▸ **What you need to do**: Write out every line of text in the following items word for word, leaving out the pictures.
++++++++++++++++++++
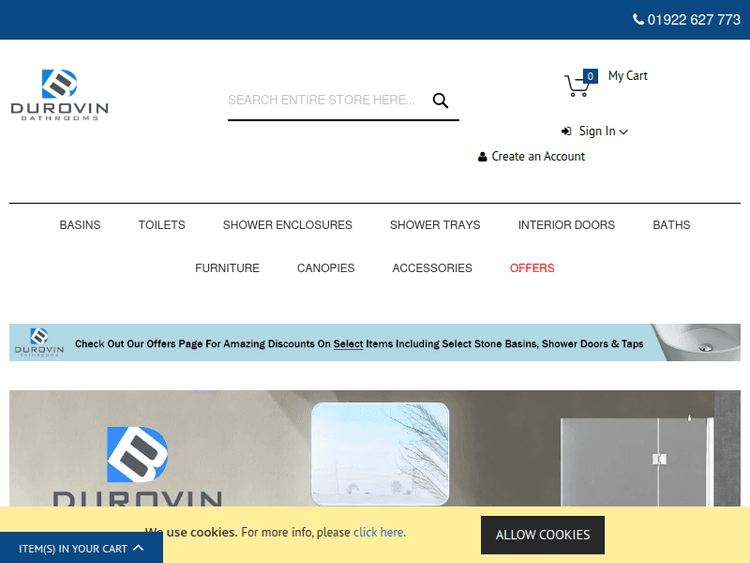The height and width of the screenshot is (563, 750).
Task: Open the red Offers page link
Action: tap(532, 268)
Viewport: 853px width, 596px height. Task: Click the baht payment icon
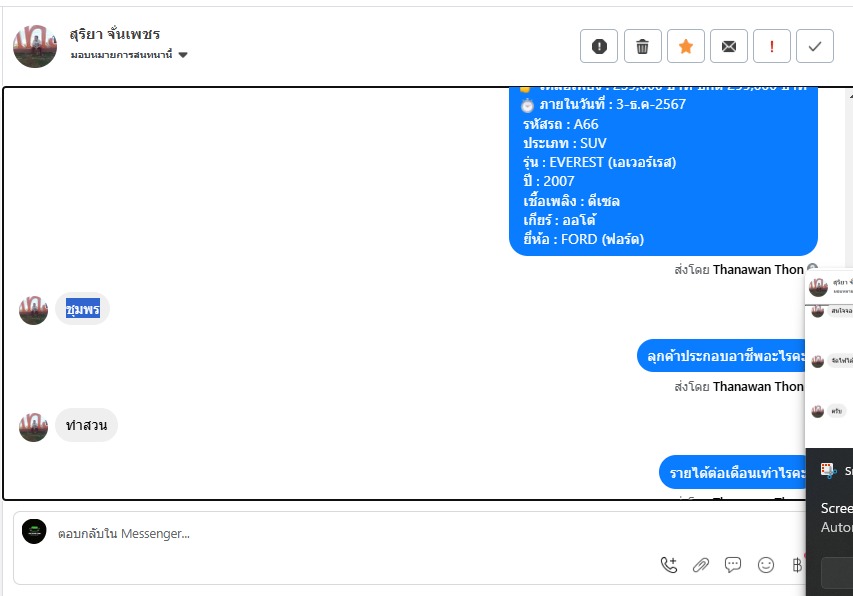click(x=797, y=565)
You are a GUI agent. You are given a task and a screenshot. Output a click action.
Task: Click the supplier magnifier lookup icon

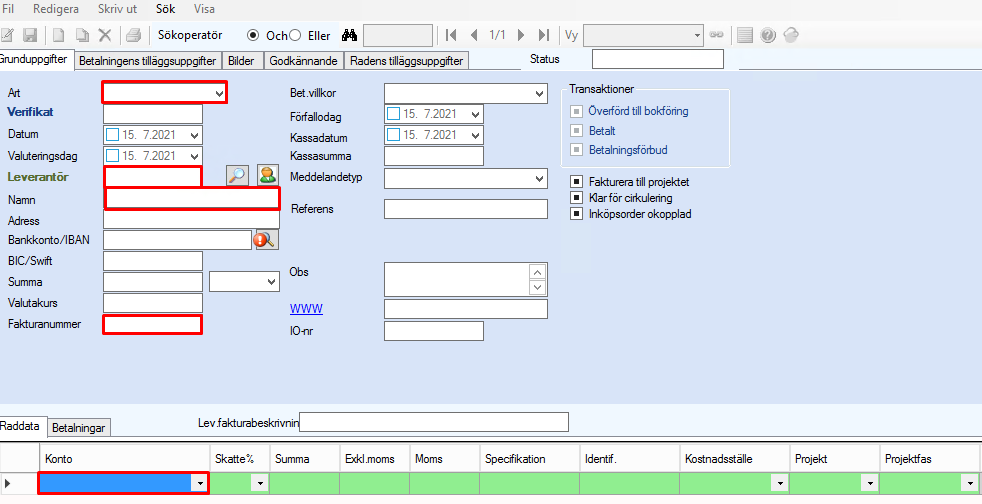pos(237,175)
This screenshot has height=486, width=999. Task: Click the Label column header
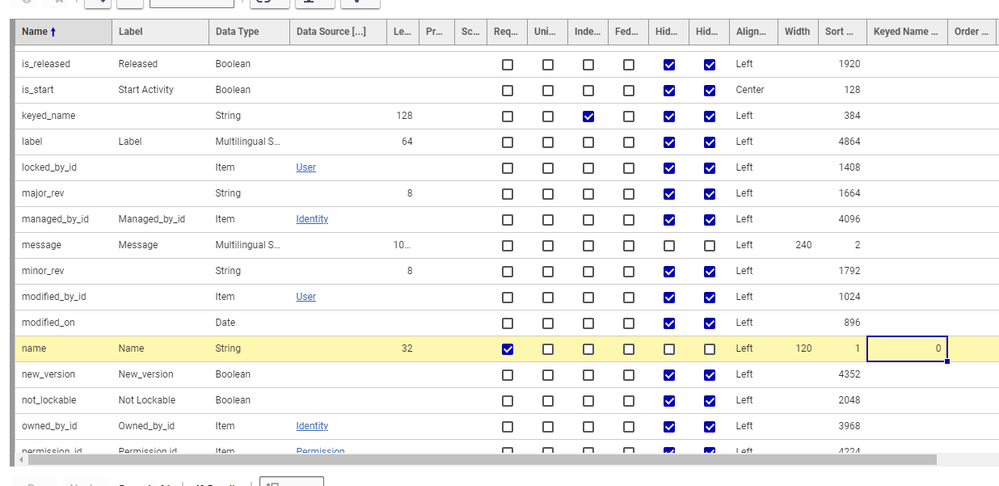130,32
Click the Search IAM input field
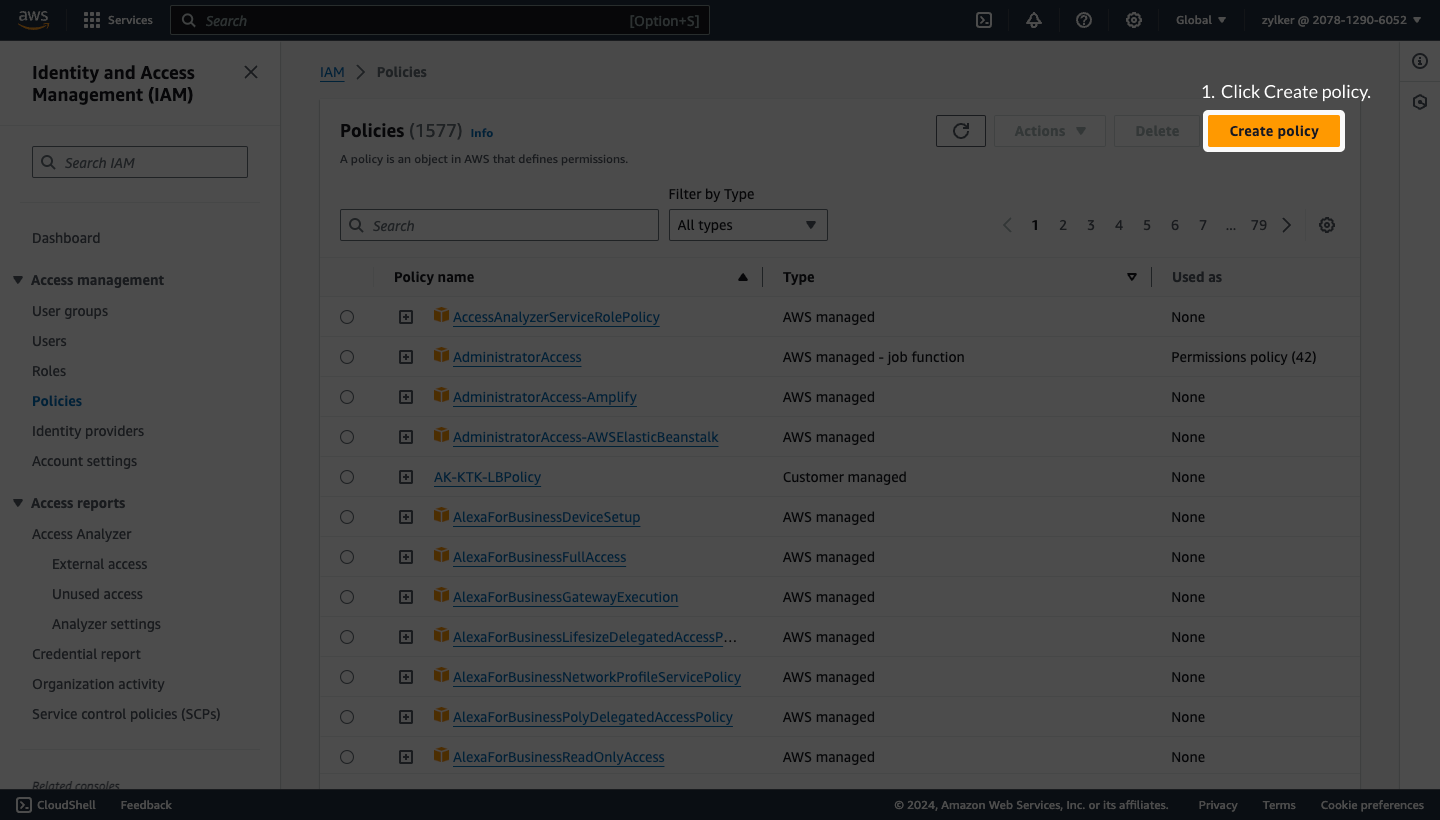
++++++++++++++++++++
▸ **Solution below**:
The height and width of the screenshot is (563, 750).
Task: Open the red Offers page link
Action: tap(532, 268)
Viewport: 853px width, 596px height. Task: Click the baht payment icon
click(x=797, y=565)
You are a GUI agent. You are given a task and a screenshot. Output a click action.
Task: Click the supplier magnifier lookup icon

pos(237,175)
This screenshot has height=486, width=999. Task: Click the Label column header
130,32
Click the Search IAM input field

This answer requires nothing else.